Closed zhangzy6 closed 4 years ago
It is a simple intuition that triples having a same scores should have a same rank.
Hi, I believe this is wrong, @daiquocnguyen. Following your current evaluation, a trivial model giving a score of 0 to all triples would have a perfect MRR of 1.
Two simple fixes: You can either be optimistic and use the average rank of all ties (scipy.stats.rankdata with method=average) or pessimistic and use the worst rank of all ties (method=max) as is done for example here : https://github.com/facebookresearch/kbc
Currently your results for ConvKB and CapsE are not comparable to the remainder of the literature and do not make sense (since a trivial model would be optimal). Re-running your evaluation with method='max' gives an MRR of 0.21 on FB15k-237.
At the begging, in order to work with a batch size when evaluating ConvKB for the knowledge graph completion, I replicated each correct test triple several times to add to its set of corrupted triples to fulfill a batch size. That's reason why I said that triples having a same score should have same rank. Those triples I mean are the correct test triple and its replicated triples.
Last year, I found out that someone mentioned an issue that some different triples have also a same score on FB15k-237 in Openreview ICLR2019.
I don't know how many triples as they mentioned, but this probably does not happens in WN18RR, WN11, FB13 and SEARCH17. I believe my model implementation itself and its evaluation do not have any problem.
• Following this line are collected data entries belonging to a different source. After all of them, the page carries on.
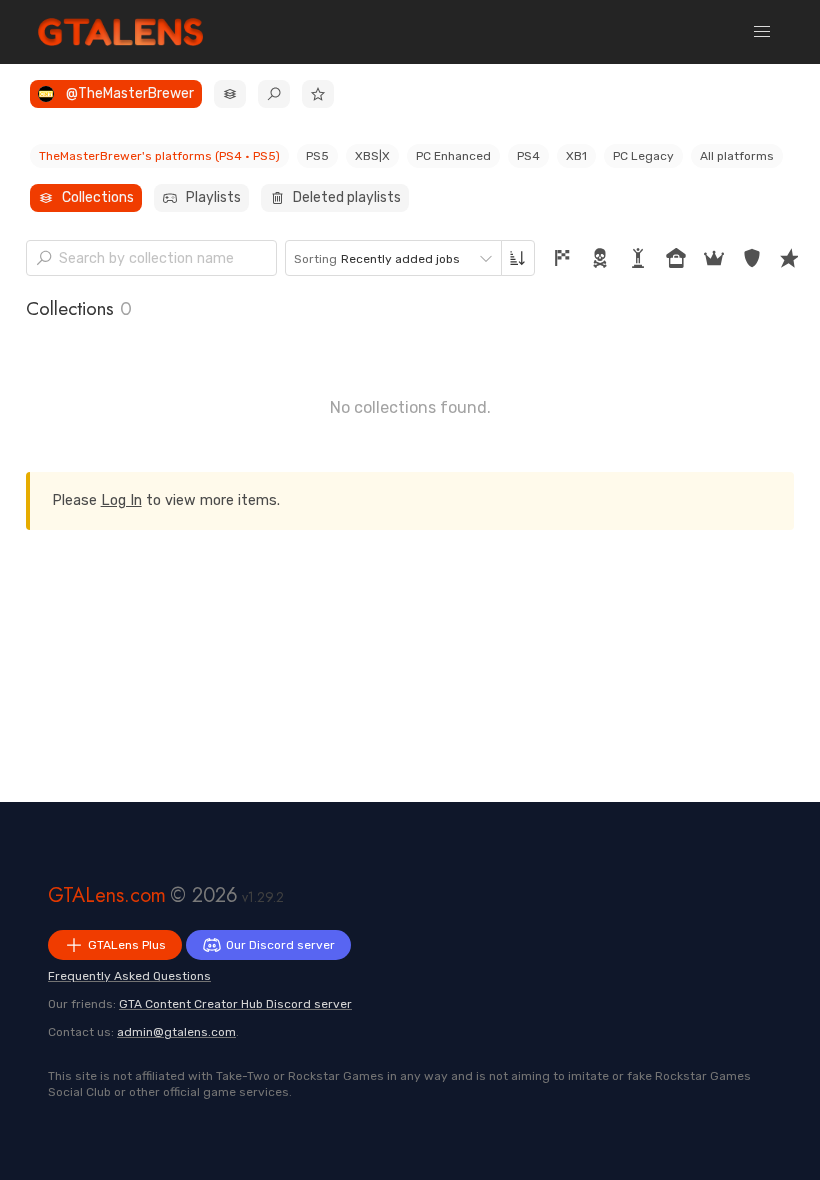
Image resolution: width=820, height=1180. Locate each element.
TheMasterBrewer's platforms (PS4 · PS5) (159, 156)
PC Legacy (643, 156)
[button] (762, 32)
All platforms (737, 156)
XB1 (576, 156)
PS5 (317, 156)
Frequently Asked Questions (129, 976)
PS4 (528, 156)
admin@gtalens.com (176, 1032)
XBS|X (372, 156)
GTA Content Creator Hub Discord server (235, 1004)
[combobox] (393, 258)
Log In (121, 500)
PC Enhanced (453, 156)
And I think FB15k-237 is a quite special dataset, such that TransE outperforms Distmult, ComplEx and even ConvE (v1 July 2017 when we worked on).
Hi,
"At the begging, in order to work with a batch size when evaluating ConvKB for the knowledge graph completion, I replicated each correct test triple several times to add to its set of corrupted triples to fulfill a batch size. That's reason why I said that triples having a same score should have same rank. Those triples I mean are the correct test triple and its replicated triples."
No. Each triple in the list new_x_batch is unique. There are exactly n_entities elements in new_x_batch, each with a unique head or tail. Then you "filter" all correct triples out line 195-202, before re-adding the correct triple (which has been removed before) line 205-206. Since there are no duplicated triples, there is no reason why two different triples with the same score should have the same rank.
Currently, the model that performs better for your evaluation is a model that gives a score of 0 to all triples.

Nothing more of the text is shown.